*Work request*: Using the records below, copy every line that holds the string "page".

*Collected data entries*:
• • • • • • •

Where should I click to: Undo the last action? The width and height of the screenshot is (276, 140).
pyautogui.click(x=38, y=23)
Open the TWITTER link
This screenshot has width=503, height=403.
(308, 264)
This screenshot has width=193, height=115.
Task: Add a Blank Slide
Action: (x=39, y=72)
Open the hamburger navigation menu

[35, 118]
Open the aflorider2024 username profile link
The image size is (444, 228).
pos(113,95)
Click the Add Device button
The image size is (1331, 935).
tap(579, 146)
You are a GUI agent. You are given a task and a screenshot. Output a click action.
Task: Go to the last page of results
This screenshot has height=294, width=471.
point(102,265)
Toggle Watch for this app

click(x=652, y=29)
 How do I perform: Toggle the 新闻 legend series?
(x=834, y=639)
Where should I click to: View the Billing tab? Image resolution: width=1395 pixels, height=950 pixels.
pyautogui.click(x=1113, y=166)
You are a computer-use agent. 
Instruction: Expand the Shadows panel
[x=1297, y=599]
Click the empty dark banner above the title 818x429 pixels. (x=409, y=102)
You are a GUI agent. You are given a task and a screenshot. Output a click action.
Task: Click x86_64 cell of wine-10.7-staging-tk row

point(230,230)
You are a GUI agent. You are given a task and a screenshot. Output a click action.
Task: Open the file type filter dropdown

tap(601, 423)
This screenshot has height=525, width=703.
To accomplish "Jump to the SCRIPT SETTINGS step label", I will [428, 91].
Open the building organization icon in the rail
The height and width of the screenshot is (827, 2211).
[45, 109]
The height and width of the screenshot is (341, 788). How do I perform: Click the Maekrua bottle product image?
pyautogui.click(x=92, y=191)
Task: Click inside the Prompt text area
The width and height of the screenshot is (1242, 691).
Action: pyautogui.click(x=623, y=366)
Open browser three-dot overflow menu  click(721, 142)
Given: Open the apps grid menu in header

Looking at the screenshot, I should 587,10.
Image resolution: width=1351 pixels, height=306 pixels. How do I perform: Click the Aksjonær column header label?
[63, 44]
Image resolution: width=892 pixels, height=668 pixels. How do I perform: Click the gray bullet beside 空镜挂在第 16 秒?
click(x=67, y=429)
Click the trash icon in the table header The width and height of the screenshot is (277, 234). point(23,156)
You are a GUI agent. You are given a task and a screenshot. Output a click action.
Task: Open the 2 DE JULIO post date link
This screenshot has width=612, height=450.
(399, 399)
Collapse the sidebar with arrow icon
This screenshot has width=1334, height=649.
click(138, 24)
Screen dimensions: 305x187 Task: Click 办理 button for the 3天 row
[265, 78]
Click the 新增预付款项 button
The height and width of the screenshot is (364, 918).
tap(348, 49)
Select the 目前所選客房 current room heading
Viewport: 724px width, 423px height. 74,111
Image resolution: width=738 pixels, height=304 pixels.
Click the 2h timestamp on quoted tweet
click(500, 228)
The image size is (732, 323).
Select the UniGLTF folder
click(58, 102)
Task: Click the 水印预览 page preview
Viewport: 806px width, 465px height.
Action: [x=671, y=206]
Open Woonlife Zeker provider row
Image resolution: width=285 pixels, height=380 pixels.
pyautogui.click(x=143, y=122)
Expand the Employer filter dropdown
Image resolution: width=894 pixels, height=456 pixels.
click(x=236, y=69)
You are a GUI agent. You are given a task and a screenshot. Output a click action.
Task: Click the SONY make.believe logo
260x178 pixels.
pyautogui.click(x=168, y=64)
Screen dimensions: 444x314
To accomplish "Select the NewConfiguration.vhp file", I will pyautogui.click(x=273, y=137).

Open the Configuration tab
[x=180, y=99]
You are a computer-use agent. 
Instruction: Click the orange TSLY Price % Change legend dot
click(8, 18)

• • • • • • •

*Finished task*:
Task: Go to the last page of results
Task: Click the 水印预览 page preview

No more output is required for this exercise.